Although involving women in breast cancer treatment decisions is advocated, there is little understanding of whether women have the information they need to make informed decisions. The objective of the current study was to evaluate women's knowledge of survival and recurrence rates for mastectomy and breast conserving surgery (BCS) and the factors associated with this knowledge.

Methods

We used a population-based sample of women diagnosed with breast cancer in metropolitan Los Angeles and Detroit between December 2001 and January 2003. All women with ductal carcinoma in situ and a random sample of women with invasive disease were selected (N = 2382), of which 1844 participated (77.4%). All participants were mailed surveys. The main outcome measures were knowledge of survival and recurrence rates by surgical treatment type.

Results

Only 16% of women knew that recurrence rates were different for mastectomy and BCS, and 48% knew that the survival rates were equivalent across treatment. Knowledge about survival and recurrence was improved by exposure to the Internet and health pamphlets (p < 0.01). Women who had a female (versus male) surgeon, and/or a surgeon who explained both treatments (rather than just one treatment) demonstrated higher survival knowledge (p < 0.01). The majority of women had inadequate knowledge with which to make informed decisions about breast cancer surgical treatment.

Conclusion

Previous explanations for poor knowledge, such as irrelevance of knowledge to decision making and lack of access to information, were not shown to be plausible explanations for the low levels of knowledge observed in this sample.

Practice implications

These results suggest a need for fundamental changes in patient education to ensure that women are able to make informed decisions about their breast cancer treatment. These changes may include an increase in the use of decision aids and in decreasing the speed at which treatment decisions are made.

Introduction

Very few would challenge the belief that patients are typically entitled to make their own medical decisions. The rationale underlying this belief is multifaceted. First, the authority to make important decisions in one's life is part of what it means to be a free, self-governing human being. Second, it is presumed that the majority of the decisions patients make for themselves are better than the decisions others can make for them. Third, there is some evidence that patients who make their own decisions tend to be more satisfied with their health care [1], [2], [3], [4], are more adherent to treatment recommendations [5], and have a better quality of life than those who do not make their own decisions [6], [7], [8], [9].
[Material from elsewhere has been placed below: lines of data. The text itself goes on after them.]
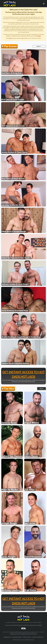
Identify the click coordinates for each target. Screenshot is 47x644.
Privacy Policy (27, 637)
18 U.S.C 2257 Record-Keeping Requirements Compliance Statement (23, 625)
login (10, 38)
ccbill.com (24, 634)
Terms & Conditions (38, 637)
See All (41, 388)
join (22, 38)
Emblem (39, 36)
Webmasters (7, 637)
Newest (39, 46)
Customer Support (17, 637)
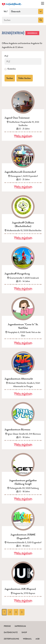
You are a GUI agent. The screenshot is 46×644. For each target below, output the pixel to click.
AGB (38, 639)
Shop (24, 632)
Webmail (27, 639)
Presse (7, 626)
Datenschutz (11, 632)
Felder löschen (25, 78)
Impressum (20, 626)
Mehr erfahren (23, 136)
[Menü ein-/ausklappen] (43, 4)
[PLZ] (23, 62)
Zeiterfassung (11, 639)
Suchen (10, 78)
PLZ (6, 56)
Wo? (6, 11)
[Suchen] (20, 20)
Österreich (32, 33)
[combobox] (27, 12)
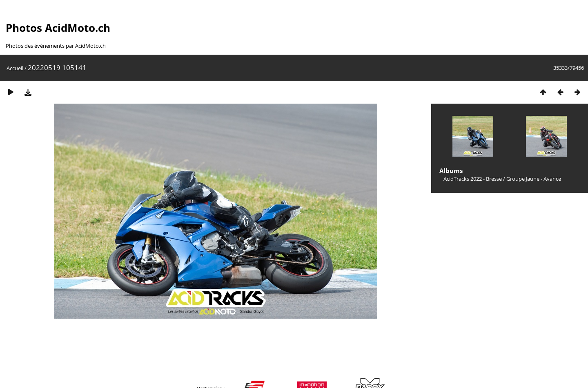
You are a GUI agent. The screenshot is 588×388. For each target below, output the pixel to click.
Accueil (15, 68)
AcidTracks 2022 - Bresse (472, 179)
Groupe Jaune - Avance (534, 179)
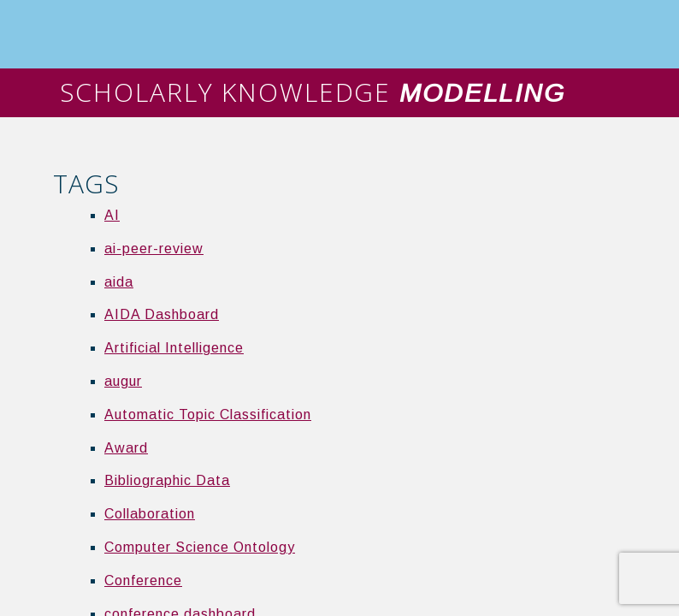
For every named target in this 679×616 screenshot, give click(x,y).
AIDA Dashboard (162, 314)
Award (126, 447)
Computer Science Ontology (199, 547)
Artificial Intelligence (174, 347)
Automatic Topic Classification (208, 414)
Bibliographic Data (167, 480)
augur (123, 381)
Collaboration (150, 513)
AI (112, 215)
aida (119, 281)
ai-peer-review (154, 248)
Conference (143, 580)
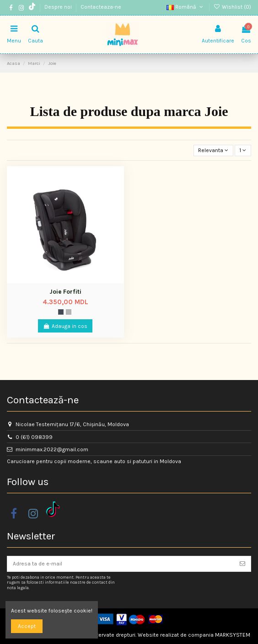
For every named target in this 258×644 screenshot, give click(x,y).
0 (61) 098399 (34, 437)
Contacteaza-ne (101, 7)
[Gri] (69, 312)
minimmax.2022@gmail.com (52, 449)
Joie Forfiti (65, 291)
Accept (27, 626)
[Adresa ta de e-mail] (121, 564)
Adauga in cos (65, 326)
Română (185, 7)
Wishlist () (232, 7)
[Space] (61, 312)
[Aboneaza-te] (242, 564)
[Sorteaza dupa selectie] (213, 150)
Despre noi (59, 7)
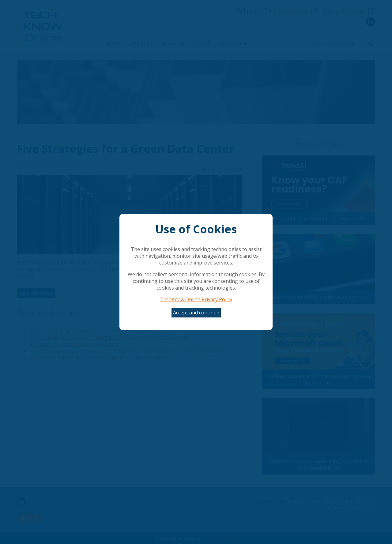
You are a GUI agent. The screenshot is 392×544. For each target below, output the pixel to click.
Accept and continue (196, 313)
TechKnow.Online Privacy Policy (196, 299)
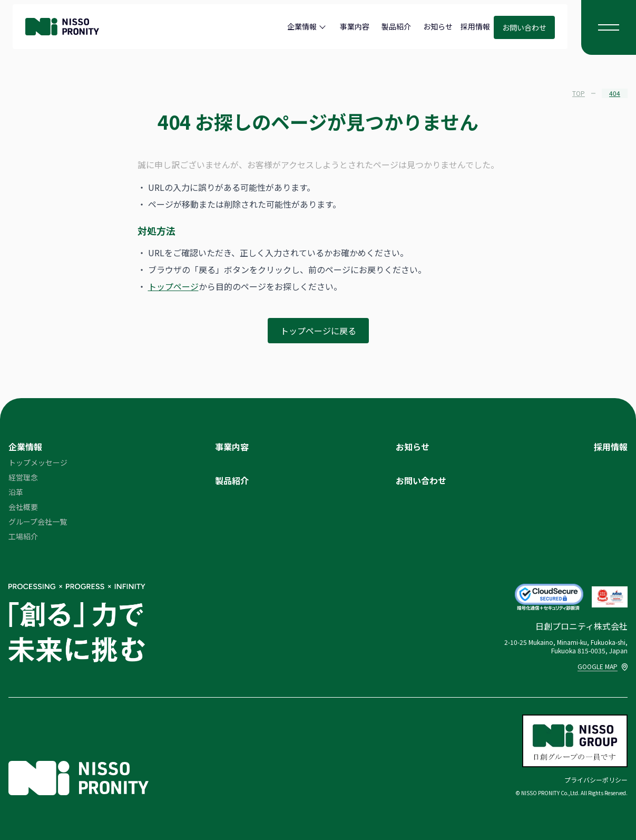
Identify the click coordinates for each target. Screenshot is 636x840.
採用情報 (475, 26)
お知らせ (438, 26)
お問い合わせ (524, 27)
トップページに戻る (318, 331)
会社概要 (23, 507)
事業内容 (355, 26)
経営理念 (23, 477)
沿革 (16, 492)
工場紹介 (23, 536)
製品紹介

The principle that patients ought to make their own decisions has been invoked with particular frequency and conviction with regard to the choice of breast cancer surgical treatment options, as this is a decision that encompasses what is often referred to as preference-sensitive care [10], [11]. The reasons for this are two-fold. First, concerns have been raised that mastectomy is an over-treatment, that it is overused, and that many women may not receive the treatment they prefer (i.e., may prefer BCS over mastectomy, but receive mastectomy) [12], [13]. Second, there is evidence that women want to be involved in making their own treatment decisions. In a recent study, 24% of breast cancer patients stated that they wanted to take sole responsibility for deciding which surgical treatment to undergo, while 64% wanted to make the decision in conjunction with their surgeon [14]. These data suggest that while this decision is one in which many women choose to participate in, either by making their treatment decisions on their own or in conjunction with their physician, other women may choose to not be the primary decision maker. Previous research has shown that not all patients want to make their own medical decisions and that patients often have valid reasons for choosing to not participate in the decision making process [15].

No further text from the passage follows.